> **Problem 1**:
Answer the following questions using the column on Paulino Alcantara.
(a) How many days remain until the World Cup?
(b) In what year and in what place was Paulino Alcantara born?
(c) By what score did Barcelona win Alcantara's debut game?
> **Problem 2**: Summarize the column on Paulino Alcantara in two sentences.
> **Problem 3**: Reproduce the passage of the column on Paulino Alcantara from "Born in 1896" up to and including "score a hat-trick.".

> **Text excerpt**:
>>>>
ITHINK: Paulino Alcantara

Fandom
By JAMES SORIANO
June 1, 2010, 12:47pm

It’s only nine days ‘til the World Cup, but we couldn’t care less. The average Filipino doesn’t care about football, unless he’s a sports bettor or a football fanatic. He would much rather watch the NBA Finals, which only captures the imagination of the Americans, than the biggest multicultural sporting event which captures the hearts and minds of the entire world.

In places like Brazil, England and Italy, entire nations live and die with their teams and worship their players to the point of godhood. In the Philippines, basketball imports grab more headlines. But did you know that one of the football’s first legends was a Filipino?

His name was Paulino Alcantara, and he was one of the deadliest strikers the world had ever seen.

Born in 1896 to a Spanish-Filipino couple in Iloilo, he moved to Spain as an adolescent to play for FC Galeno. It was here that he was discovered by FC Barcelona, one of the most successful clubs in football history, and he made his first team debut in a game against Catala SC at the tender age of 15.

Barcelona won that game 9-0, and Alcantara scored the first three goals, which in today’s game would be called a “hat-trick.” Even today’s superstars would struggle to score a hat-trick.
<<<<
> **Dataset extract**:
>>>>
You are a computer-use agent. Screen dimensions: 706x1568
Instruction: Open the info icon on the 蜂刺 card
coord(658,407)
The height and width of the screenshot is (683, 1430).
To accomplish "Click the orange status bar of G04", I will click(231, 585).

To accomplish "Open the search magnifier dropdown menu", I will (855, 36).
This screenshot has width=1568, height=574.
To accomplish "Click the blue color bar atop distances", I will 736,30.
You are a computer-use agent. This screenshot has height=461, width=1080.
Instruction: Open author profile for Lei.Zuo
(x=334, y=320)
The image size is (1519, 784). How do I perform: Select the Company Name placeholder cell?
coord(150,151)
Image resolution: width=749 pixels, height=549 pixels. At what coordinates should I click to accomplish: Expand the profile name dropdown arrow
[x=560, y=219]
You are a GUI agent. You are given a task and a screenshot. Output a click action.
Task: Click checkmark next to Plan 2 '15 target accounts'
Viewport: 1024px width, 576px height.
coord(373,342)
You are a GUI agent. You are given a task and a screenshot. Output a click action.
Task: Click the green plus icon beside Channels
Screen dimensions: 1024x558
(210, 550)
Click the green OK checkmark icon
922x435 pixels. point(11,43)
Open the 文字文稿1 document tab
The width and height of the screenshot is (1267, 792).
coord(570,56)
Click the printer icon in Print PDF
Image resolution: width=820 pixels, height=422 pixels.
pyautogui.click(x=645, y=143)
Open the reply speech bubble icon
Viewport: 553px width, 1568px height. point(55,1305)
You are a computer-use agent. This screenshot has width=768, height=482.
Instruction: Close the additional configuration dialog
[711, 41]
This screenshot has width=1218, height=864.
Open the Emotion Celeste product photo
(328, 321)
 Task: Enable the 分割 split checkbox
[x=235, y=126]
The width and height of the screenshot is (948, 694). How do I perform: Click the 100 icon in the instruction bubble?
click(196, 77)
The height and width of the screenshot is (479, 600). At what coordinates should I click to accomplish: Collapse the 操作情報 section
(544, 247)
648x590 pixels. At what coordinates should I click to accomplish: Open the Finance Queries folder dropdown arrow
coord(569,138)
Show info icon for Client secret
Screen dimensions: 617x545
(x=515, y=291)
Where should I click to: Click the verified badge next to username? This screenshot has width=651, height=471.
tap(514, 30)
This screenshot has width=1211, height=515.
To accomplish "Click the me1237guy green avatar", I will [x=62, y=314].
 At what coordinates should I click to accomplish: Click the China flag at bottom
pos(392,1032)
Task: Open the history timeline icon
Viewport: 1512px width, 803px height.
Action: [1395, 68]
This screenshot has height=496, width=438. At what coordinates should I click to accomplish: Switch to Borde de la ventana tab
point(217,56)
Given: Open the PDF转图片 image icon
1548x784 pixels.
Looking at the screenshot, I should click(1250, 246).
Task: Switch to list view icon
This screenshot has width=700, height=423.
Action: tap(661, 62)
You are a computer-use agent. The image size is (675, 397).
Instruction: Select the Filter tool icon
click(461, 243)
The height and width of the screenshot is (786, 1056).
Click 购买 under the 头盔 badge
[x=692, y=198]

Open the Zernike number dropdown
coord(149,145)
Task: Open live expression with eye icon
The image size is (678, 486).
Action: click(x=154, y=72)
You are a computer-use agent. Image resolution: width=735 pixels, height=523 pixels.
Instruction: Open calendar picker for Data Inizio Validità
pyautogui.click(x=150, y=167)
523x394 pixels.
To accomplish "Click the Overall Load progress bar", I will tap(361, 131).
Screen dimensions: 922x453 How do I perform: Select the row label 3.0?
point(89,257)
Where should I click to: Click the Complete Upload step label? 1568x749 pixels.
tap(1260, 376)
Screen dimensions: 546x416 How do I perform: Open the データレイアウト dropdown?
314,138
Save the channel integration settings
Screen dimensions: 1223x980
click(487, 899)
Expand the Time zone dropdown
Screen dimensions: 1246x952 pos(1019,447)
<<<<
> **Answer area 1**:
(a) Nine days.
(b) He was born in 1896 in Iloilo.
(c) Barcelona won 9-0.

> **Answer area 2**: The average Filipino cares little about football and would rather watch the NBA Finals, yet one of football's first legends was a Filipino, Paulino Alcantara. Born in 1896 in Iloilo to a Spanish-Filipino couple, he moved to Spain and was discovered by FC Barcelona, and at 15 he scored the first three goals in his debut, a 9-0 win against Catala SC.

> **Answer area 3**:
Born in 1896 to a Spanish-Filipino couple in Iloilo, he moved to Spain as an adolescent to play for FC Galeno. It was here that he was discovered by FC Barcelona, one of the most successful clubs in football history, and he made his first team debut in a game against Catala SC at the tender age of 15.

Barcelona won that game 9-0, and Alcantara scored the first three goals, which in today’s game would be called a “hat-trick.” Even today’s superstars would struggle to score a hat-trick.